Event activity in the 1990s#

We continue our analysis by exploring the most active venues in the 1990s. It should be noted that we define the most active venues as those that hosted more than 100 events during the 1990s.

Hide code cell source
top_venues = all_events[(all_events.Freq >= 1)]['Venue'].unique()
active_in_1990s = all_events[(all_events.Decade == 1990) & (all_events.Freq > 100)]['Venue'].unique()
top_venues_90s = list(set(top_venues) & set(active_in_1990s))

top_in_state = all_events[all_events.Venue.isin(top_venues_90s)].sort_values(['Decade','Venue'])
top_in_state = top_in_state[top_in_state.Decade > 1979]

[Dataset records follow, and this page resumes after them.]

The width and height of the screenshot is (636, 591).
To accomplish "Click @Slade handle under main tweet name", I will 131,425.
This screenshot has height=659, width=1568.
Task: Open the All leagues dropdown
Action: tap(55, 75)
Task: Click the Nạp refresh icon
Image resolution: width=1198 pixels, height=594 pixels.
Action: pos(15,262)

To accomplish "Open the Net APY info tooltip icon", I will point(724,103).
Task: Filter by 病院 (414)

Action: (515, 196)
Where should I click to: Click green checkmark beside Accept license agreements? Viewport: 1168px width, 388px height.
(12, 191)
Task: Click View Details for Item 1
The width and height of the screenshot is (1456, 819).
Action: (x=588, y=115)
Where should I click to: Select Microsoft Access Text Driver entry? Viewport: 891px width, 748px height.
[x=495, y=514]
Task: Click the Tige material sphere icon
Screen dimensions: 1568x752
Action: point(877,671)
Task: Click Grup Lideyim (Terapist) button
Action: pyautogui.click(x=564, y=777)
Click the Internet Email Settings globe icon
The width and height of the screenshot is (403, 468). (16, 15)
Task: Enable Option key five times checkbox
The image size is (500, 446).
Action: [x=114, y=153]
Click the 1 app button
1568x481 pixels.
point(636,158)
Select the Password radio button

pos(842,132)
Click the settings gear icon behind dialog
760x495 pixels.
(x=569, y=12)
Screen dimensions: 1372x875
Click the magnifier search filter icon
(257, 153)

fig = px.line(top_in_state.sort_values('Decade'), 
              x="Decade", y="Freq", color="Venue",line_group="Venue",
              title= f'<b>Music venues active in 1990s (Melbourne):</b> Decade',markers=True)

# set figure size
fig.update_layout(width=800)
fig.show()

all_events_yr = all_setlists[all_setlists.Venue.isin(active_in_1990s)][['Venue','Year']]\
.value_counts().reset_index().groupby(['Venue','Year']).sum().reset_index()
all_events_yr.columns = ['Venue','Year','Freq']
all_events_yr.Year = all_events_yr.Year.astype(int)
all_events_yr = all_events_yr[(all_events_yr.Year > 1985) & (all_events_yr.Year < 2000)]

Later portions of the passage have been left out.